# Using the Delta T-2 to replace the Ridgid 4511 fence



## NormG

Maybe, it is partially due to the Granite top


----------



## dpop24

Thanks for the great review and fantastic write up. I'm planning on doing this same upgrade to my R4511 as well. This is a great instructional and I'll be sure to check back when I do mine.


----------



## 6t5Goat

I too had problems with my R4511 fence rail being two pieces.. But I just replaced the problem part.. 
the 2*2 square tubing.. I hate spending $$$ when I don't have too..

Check out the below website for all your fence upgrading metal..

http://www.onlinemetals.com/

I'm not affilated in any way other than being a happy customer once..


----------



## Bertha

Strong work! I had to tap my vintage JET rails. Not for the meek


----------



## jobott

Thanks for the writeup. I have the same saw as well and have considered replacing the fence. Myabe this is the answer. By the way, I noticed a Rikon band saw in the background of one of the photos. I am very close to ordering one. How do you like yours?


----------



## MoshupTrail

@6t5Goat - agreed. That's a nice site. But in my earlier post someone pointed out that the Ridgid fence has 3 nice dimples where they punched the holes for a fence face. And yep I had the same problem. I was using a nylon fence face and it just conformed to the 3 dimples so I had kind of a wavy fence. And you can only face one side because there are no access points under the tube to reach in with a wrench. At the end of the day, I wanted to change out the fence too.
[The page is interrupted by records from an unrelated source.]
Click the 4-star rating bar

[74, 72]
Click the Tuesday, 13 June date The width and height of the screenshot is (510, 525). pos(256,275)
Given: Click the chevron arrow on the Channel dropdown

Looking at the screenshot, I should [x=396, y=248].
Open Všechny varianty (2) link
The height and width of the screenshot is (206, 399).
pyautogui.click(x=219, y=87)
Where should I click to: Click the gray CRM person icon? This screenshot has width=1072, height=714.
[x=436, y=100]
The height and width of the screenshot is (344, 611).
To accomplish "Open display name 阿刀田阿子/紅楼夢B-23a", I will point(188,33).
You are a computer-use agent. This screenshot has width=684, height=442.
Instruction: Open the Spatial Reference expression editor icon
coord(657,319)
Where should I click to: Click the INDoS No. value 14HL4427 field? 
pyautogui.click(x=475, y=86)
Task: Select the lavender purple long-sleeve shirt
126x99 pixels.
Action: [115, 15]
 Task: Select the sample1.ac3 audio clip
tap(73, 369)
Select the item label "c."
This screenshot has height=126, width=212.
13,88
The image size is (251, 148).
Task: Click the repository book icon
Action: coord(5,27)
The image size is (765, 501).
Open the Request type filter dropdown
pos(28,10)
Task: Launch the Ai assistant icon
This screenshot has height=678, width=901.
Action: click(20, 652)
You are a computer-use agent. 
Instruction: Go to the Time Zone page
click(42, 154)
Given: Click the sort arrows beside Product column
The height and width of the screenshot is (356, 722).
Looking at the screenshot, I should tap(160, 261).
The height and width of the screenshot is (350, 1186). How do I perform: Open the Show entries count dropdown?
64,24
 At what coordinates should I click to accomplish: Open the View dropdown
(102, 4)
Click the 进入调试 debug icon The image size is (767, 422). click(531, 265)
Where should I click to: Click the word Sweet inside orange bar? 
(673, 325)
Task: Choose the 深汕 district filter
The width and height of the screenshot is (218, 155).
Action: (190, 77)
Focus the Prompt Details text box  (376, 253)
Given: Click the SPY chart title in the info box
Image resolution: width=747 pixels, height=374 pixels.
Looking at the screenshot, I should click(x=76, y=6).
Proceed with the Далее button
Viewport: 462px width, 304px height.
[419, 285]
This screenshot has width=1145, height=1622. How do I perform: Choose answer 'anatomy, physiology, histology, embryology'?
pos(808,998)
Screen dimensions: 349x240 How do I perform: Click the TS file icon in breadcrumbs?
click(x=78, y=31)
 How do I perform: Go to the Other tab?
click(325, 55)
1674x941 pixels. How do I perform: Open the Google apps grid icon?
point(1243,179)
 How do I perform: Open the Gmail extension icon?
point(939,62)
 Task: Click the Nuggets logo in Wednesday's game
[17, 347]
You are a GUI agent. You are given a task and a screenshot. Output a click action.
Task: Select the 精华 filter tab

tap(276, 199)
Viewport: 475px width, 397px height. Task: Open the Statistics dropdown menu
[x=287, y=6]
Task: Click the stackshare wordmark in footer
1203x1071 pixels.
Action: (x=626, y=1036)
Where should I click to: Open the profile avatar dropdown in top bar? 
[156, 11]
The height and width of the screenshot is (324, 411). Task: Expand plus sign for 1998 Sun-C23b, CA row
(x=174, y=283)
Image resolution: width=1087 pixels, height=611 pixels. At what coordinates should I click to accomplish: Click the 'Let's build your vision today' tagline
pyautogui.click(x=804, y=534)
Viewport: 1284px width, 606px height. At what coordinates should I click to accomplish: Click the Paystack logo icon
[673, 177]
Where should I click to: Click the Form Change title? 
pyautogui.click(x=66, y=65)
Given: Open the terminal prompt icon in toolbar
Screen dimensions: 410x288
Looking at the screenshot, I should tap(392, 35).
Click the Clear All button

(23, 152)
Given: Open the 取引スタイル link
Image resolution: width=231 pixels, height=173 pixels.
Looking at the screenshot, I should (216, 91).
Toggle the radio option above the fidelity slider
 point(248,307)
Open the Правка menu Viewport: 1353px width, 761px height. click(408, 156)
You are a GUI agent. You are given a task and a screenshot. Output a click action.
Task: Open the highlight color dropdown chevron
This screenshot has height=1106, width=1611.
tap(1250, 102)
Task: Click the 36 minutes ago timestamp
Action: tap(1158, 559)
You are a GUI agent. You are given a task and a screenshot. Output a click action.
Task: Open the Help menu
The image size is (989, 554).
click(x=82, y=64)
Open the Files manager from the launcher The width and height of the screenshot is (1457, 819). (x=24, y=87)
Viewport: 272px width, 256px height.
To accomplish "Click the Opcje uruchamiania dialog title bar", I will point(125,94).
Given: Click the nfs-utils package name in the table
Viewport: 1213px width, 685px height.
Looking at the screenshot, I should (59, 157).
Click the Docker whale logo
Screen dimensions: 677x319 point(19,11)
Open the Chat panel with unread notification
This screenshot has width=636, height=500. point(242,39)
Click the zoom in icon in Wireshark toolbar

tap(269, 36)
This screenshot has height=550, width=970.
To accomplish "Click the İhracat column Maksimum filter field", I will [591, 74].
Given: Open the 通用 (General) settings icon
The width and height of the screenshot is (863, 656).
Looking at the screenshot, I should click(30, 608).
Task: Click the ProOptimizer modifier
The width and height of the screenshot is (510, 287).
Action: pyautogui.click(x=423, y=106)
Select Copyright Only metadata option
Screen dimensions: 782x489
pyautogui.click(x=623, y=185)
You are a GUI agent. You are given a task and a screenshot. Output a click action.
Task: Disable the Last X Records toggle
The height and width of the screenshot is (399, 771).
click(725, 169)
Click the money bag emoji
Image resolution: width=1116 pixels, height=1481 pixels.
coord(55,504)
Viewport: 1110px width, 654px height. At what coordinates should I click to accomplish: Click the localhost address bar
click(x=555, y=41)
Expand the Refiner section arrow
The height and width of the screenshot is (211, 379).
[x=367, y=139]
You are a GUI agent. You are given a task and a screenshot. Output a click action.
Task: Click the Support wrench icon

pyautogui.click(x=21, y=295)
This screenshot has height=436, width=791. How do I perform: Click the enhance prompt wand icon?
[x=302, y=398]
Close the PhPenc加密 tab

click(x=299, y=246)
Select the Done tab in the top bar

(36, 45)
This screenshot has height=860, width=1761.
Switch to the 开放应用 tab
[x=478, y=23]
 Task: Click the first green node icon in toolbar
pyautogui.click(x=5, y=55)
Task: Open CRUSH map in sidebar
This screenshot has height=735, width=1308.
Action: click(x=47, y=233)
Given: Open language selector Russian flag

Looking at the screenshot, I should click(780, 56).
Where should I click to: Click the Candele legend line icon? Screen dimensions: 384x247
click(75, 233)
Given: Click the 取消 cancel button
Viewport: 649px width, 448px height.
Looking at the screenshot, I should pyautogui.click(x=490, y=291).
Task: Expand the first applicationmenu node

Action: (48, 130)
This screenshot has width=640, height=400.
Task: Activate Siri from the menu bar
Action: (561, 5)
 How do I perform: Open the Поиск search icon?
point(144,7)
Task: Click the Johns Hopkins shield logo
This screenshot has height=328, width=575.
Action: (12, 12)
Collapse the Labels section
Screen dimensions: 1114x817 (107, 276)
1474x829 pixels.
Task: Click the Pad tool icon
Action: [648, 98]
@Bertha - I thought about that. I might have used the Ridgid rail if I could have drilled and tapped the Delta guide tube. I would have also needed to shim it up or it would have been too low. Too much for me though.

@jobott - I like the Rikon bandsaw, but I have nothing to compare it too. Some of the adjustments are kind of squirrely - in the tension and upper wheel in/out adjustments. Everything else is fine.


----------



## dmorrison

Thanks for the good review.
Any fence not sold with the table saw will have to be "modified" to install. I ran across a Biesemeyer 36-B30 Commercial fence the day after Christmas. I installed it on my Powermatic 63a Artisan contractor table saw.
And yes I had to drill new mounting holes in the front and rear to mount it.
an interesting note. The "commercial" fence does not use the rear rail. The rear rail just supports the right wing and table extension. The fence glides on the table top on UHMW installed on the bottom of the fence. So you could consider installing UHMW plastic on the bottom to slide on the table and remove the rear rail if you want. Of course unless its needed to support the side wings.
I did have to cut an additional slot on the rear rail to allow the motor to completely tilt to 45 degrees.
I also cut off the 2 inches of rear rail that went beyond my right 2 wings. I have both open grate wings ( covered with laminate ) on the right side of the table saw since I have a solid router wing on the left side.

Now an interesting note.
Since I cut and ground smooth the rear rail I had to paint it. I found Rust-Oleum Professional Primer (7582 Gray Primer) to be as close as I could find, just a touch darker. Since it is a primer I sprayed the rail with Rust-Oleum Crystal Clear Enamel (7701 Crystal Clear ) I'm happy with the results. As I said just a touch darker but with the rails separated you can't see the difference.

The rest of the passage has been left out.